こうした収益化の難しさがSNSの炎上発言を誘発しているように見える

 

 

質の高くないけものフレンズと大ヒット

 

 投資としてはミドルリスク・ミドルリターンがベストなんじゃないかなぁと思うが、誰しもやっぱり金をかけずに大儲けしたい。

 そういった意味では「けものフレンズ」という作品は大成功だし、動物園の来園者の増加だったり、ペット関連への波及であっとりと、その他への経済効果も大きく素晴らしいコンテンツ「だった」と言える。

 では、アニメ単独で捉えるとどうかと言うと、はっきり言ってCG、脚本ともそんなに素晴らしいものではなかったと思う。

nipplelf.hatenablog.jp

 大ヒットする以前の自分の投稿を見ても、認識は同じようで、雰囲気はいいが金かかってないなぁと言った感じで見ている。

 

 しかし、自分の感じた評価とは異なり、大ヒットを遂げて、大炎上したこの作品はアニメ単体の価値というより、ニコニコでコメントをしながら見たり、SNSで実況をしながら見る、ポプテピピックのような「遊び場」としてのアニメだったのだろう思う。

nipplelf.hatenablog.jp

  これはネットを利用した新しい形のアニメーションの在り方だと思うが、そこにはアニメの質は関係なく、いかにうまく「煽るか」が大部分を占める。

 

 つまり、こういった「遊び場アニメ」をどう作ろうとアニメーターの利益にはならない

 

 

「遊び場」の利用

 

 さて、この楽しい子どもの遊び場は大人達のケンカで踏み荒らされてしまった。さらに悪いことに、ちょっとでもぺんぺん草が生えようとすると、除草剤がまかれるような状態である。

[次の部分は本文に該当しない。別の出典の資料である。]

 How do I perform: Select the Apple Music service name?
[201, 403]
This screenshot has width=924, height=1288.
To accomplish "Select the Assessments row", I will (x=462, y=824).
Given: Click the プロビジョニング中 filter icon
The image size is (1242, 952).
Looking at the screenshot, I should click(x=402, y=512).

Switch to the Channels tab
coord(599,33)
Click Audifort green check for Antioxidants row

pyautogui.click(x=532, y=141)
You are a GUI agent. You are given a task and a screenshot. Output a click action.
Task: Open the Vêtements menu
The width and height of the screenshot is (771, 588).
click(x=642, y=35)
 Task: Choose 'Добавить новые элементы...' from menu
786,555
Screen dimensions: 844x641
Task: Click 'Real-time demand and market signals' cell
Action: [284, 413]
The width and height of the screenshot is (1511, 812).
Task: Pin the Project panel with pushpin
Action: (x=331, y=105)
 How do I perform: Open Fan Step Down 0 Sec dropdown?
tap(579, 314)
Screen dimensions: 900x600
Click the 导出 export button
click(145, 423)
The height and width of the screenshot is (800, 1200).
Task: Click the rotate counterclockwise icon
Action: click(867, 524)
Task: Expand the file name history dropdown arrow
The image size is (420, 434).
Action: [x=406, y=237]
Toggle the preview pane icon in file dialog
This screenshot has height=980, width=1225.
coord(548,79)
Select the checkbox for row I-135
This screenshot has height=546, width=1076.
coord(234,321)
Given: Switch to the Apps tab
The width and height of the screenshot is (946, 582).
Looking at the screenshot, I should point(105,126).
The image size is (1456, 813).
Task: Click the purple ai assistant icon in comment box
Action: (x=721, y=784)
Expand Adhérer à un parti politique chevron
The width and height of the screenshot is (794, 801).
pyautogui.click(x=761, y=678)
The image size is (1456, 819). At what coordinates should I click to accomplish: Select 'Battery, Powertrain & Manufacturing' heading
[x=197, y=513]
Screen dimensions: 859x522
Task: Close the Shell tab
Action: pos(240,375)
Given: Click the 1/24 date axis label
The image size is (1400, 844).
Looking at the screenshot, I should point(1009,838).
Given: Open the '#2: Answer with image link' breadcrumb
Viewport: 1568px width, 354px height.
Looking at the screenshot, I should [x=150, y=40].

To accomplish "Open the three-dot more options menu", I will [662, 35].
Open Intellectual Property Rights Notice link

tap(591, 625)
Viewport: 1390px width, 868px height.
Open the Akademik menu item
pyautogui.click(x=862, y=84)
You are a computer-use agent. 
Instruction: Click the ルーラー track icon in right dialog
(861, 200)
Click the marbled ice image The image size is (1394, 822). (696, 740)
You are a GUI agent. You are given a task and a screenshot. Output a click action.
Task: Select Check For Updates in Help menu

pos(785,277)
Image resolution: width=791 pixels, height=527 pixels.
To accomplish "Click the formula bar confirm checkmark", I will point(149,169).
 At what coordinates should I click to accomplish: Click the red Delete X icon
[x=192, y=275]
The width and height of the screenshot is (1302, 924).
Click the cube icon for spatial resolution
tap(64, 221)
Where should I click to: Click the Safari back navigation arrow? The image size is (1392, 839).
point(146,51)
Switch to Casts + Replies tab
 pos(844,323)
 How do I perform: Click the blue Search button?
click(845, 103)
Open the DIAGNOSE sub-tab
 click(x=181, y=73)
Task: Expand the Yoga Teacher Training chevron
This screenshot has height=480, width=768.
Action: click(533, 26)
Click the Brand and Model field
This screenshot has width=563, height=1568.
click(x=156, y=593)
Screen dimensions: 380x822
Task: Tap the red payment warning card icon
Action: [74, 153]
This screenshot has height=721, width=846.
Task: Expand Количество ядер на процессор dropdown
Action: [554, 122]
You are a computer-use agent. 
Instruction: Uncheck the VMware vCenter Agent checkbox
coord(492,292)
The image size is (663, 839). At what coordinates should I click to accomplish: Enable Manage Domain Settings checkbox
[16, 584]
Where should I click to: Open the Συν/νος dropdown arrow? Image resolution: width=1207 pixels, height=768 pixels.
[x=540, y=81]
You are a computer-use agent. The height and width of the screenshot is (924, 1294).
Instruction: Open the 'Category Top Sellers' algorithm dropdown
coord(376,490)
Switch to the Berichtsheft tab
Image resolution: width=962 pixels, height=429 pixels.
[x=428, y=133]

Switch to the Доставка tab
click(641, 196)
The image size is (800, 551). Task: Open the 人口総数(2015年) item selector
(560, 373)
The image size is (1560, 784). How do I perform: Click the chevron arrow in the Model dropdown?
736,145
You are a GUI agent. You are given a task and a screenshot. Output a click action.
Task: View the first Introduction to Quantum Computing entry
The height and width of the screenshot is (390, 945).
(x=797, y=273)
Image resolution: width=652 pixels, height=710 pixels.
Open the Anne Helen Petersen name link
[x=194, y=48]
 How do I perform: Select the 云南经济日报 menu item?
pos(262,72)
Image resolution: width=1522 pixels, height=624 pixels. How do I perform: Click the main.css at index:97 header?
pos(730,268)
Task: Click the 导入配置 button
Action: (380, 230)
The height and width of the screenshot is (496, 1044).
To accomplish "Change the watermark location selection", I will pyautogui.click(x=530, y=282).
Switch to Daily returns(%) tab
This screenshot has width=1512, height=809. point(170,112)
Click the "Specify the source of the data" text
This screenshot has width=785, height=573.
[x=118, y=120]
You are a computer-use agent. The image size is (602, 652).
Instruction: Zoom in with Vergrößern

 なんでこんなことになったかと言えば、1つは安い金で作ったほんわかアニメが思いのほか大当たりしたけど、思ったように作った側が儲かっていないからだろう。

 もう一つは品質ではなく「煽り」を使って遊び場を作ったため、遊び場がなくなった瞬間、力(感情)の行き場を上手く探せなかったからだと思う。

 

 こういった遊び場作りはコインの裏表である。現象として5ch(2ch)であれば「祭り」という呼び方であるし、ニコニコ動画であれば爆発的なコメントと宣伝の嵐になってコアメンバー以外を巻き込む渦となる。

 上手く扇動すれば電車男のように収益化できるし、Badappleのように歴史に残る作品をコンテンツとして作り上げることができる。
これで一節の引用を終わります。